The characters that first appear in Jaguar show up again as the principal actors in Little by Little / Petit à Petit. IndieWire called this film “a truly mesmerizing, frequently hilarious, and provocative masterpiece.” Technically, this film looks fresh, the color as intense as when it was made. A multilayered philosophical musing on the definition of “progress,” this film appears to be the most consciously structured of all the Rouch films offered in this box set. A very funny reverse ethnography sequence occurs in the middle of the film, when the Africans travel to France and conduct an observation-based analysis of late 1960s Parisian life. Petit À Petit also features some of the strongest, well-defined female characters to appear in any of Rouch’s films.

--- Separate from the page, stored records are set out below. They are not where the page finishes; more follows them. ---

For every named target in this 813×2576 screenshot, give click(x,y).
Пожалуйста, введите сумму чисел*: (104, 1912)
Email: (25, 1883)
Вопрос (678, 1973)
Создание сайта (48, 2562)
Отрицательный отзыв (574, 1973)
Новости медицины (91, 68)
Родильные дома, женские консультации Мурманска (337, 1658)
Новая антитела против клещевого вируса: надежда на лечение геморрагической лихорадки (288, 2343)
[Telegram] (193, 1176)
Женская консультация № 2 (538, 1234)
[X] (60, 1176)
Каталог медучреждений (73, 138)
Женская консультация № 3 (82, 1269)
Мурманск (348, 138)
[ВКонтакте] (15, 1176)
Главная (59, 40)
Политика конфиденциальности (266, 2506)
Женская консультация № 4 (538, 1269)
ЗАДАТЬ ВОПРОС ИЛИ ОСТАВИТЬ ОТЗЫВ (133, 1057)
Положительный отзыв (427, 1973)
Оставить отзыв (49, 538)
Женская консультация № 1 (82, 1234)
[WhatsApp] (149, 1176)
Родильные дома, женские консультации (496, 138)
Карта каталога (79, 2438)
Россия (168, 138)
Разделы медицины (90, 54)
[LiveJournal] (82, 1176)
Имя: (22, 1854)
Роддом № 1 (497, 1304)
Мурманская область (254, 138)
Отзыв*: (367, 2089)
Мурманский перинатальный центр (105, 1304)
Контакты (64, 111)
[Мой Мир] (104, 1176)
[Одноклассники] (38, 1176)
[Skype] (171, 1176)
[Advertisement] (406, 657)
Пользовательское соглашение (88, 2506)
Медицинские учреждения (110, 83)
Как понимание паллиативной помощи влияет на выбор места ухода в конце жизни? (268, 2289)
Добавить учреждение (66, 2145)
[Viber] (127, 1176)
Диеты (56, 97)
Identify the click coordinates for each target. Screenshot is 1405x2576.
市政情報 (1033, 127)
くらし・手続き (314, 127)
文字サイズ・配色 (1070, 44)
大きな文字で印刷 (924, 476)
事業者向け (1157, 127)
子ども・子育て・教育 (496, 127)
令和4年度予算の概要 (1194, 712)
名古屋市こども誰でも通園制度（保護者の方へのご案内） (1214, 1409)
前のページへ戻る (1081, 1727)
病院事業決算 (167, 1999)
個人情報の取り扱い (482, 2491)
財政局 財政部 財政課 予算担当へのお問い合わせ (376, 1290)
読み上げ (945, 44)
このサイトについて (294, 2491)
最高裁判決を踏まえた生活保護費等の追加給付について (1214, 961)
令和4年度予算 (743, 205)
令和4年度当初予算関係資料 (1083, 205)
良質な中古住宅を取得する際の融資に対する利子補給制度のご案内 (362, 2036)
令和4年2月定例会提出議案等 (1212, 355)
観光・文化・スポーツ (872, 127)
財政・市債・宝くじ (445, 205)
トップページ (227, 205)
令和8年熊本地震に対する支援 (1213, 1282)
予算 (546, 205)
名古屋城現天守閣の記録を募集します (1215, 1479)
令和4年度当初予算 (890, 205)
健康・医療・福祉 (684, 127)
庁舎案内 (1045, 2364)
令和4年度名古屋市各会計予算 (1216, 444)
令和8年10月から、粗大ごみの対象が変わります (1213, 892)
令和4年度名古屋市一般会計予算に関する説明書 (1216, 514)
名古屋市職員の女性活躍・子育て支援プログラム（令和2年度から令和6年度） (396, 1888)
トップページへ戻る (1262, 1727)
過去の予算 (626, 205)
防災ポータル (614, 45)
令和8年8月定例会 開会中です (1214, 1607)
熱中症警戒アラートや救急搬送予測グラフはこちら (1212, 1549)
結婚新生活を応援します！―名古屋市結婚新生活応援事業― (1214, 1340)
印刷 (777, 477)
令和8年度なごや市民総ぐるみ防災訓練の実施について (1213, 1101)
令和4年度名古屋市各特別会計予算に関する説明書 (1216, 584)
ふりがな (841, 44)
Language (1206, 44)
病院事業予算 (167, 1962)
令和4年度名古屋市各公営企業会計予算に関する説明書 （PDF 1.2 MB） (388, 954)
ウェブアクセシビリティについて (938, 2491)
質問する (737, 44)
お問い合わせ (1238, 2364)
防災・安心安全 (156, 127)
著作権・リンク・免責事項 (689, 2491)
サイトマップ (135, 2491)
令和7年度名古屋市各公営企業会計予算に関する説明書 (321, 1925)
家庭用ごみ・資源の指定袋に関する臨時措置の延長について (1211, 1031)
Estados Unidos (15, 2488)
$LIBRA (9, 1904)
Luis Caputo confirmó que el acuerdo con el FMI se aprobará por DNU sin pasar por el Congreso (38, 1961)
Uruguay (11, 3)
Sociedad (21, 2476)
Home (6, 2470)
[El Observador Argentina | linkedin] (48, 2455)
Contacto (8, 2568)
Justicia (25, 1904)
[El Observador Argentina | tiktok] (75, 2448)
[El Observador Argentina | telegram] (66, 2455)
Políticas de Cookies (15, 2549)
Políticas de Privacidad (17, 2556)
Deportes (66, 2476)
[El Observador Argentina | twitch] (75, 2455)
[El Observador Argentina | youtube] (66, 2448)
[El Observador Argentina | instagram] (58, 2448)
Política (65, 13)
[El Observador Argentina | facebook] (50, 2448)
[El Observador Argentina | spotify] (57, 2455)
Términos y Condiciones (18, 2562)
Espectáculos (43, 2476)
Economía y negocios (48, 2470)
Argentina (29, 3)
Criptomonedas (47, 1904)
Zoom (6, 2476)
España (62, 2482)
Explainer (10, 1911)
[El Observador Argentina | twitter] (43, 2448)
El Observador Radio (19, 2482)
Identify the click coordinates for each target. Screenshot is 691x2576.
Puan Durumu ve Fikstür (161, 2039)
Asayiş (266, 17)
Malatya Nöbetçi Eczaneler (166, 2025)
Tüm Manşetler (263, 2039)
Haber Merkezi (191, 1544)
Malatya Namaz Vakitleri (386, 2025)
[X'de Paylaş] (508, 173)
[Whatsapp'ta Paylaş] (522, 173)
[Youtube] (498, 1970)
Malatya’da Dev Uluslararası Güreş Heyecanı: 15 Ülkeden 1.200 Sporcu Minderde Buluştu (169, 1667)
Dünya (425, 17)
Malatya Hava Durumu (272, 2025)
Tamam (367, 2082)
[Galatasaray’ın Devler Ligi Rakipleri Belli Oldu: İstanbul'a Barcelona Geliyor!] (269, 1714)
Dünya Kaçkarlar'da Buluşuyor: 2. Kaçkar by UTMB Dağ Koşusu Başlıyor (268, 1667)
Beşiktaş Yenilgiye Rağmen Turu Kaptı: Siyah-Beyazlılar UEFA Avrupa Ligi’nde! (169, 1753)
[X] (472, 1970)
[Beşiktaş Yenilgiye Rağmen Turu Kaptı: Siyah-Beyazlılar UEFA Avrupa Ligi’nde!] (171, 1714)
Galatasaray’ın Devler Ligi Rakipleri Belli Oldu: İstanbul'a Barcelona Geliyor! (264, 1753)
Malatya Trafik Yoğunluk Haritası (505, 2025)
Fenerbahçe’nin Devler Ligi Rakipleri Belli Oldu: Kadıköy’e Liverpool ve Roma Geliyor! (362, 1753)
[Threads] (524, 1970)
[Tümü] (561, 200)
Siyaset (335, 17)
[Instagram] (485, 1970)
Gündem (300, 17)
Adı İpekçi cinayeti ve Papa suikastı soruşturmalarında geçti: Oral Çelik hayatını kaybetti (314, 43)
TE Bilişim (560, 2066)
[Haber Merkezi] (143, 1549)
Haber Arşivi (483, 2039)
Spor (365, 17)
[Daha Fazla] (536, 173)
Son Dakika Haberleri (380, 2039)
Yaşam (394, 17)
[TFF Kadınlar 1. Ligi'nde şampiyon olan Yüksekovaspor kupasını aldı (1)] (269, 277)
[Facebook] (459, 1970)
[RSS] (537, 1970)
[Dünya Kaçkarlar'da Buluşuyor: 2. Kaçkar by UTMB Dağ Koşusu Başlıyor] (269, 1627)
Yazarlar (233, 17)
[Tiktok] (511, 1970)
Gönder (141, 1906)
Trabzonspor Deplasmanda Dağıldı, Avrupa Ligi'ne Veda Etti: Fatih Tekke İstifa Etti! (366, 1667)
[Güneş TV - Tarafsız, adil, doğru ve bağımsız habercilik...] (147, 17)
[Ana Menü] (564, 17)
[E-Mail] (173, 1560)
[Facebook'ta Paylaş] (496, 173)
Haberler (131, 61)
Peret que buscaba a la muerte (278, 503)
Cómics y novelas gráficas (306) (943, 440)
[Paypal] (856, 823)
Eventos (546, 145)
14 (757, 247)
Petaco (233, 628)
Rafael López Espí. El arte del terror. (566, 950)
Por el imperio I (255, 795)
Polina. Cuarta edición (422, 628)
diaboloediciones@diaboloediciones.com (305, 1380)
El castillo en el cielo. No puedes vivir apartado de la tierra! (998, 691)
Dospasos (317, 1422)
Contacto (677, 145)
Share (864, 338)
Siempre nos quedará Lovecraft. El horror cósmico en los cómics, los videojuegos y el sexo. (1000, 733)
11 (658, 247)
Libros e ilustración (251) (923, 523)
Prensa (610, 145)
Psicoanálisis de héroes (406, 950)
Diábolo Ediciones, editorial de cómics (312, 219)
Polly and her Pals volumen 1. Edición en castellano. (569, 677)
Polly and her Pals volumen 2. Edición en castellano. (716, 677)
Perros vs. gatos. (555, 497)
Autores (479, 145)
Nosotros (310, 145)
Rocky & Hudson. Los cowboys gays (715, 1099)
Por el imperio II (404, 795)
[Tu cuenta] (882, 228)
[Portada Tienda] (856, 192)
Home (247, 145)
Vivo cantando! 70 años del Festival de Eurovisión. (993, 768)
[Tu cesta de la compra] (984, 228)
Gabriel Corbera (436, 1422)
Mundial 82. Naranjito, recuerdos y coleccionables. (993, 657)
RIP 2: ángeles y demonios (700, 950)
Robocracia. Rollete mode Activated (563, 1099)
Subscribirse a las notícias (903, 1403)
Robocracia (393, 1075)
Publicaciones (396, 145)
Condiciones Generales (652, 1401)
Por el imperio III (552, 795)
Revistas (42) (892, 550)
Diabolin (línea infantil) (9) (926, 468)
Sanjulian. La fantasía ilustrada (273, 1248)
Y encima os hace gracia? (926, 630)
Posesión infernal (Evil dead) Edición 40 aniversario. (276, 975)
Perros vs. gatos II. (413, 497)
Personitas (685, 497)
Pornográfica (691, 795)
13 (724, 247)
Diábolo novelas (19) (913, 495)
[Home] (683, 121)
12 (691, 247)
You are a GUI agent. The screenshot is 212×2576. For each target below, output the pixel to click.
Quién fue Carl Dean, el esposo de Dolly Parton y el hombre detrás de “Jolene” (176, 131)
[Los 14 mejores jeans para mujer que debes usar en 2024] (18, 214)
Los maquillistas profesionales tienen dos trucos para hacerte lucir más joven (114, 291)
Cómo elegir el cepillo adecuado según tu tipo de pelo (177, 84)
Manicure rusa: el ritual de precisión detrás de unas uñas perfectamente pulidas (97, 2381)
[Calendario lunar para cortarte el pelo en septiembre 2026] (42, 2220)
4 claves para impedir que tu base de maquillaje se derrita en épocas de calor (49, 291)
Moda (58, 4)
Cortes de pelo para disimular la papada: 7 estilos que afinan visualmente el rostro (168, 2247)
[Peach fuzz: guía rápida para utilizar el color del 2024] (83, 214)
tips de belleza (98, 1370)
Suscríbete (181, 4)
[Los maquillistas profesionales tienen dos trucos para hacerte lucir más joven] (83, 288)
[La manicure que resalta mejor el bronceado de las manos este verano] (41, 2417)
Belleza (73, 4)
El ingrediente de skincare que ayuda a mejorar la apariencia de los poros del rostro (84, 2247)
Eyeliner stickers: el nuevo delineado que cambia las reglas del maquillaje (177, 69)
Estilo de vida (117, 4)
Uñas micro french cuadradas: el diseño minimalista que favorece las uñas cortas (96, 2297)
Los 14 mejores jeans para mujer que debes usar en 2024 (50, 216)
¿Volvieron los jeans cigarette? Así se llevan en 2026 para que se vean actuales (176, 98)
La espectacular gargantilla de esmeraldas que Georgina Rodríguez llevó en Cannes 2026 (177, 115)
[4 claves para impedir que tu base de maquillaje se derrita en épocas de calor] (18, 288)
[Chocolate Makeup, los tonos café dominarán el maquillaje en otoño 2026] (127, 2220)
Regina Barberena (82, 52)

The Punishment / La Punition, a 1964 black-and-white film shot on the streets of Paris with an all-French cast, was unfamiliar to me. It had a film-noirish feel, and seemed most Godard-like. A beautiful, teenage girl is chastised and sent home from school for not paying attention in class. The camera follows her as she leaves the building to wander aimlessly across the city, encountering a random set of men, all of whom are attracted to her youth and beauty. She engages in a range of philosophical conversations about boredom, freedom, the possibilities for adventure, finding love, and happiness. There are no satisfying answers and we are left with a vague sense of hopelessness and limited opportunity.
An informative booklet that includes essays from anthropologist Paul Stoller and IndieWire Deputy Editor Eric Kohn accompanies this box set. Kohn discussess Rouch’s 1961 classic, Chronicle of a Summer / Chronique d’un été, which he co-directed with sociologist Edgar Morin. It is probably the best-known Rouch film in the US because of its relative availability. Now, with the release of the reasonably priced Eight Films By Jean Rouch, the legacy of Rouch will be felt in North American cinema circles for generations to come.
Cynthia Close is the former president of Documentary Educational Resources. She currently resides in Burlington, Vermont, where she consults on the business of film and serves on the advisory board of the Vermont International Film Foundation.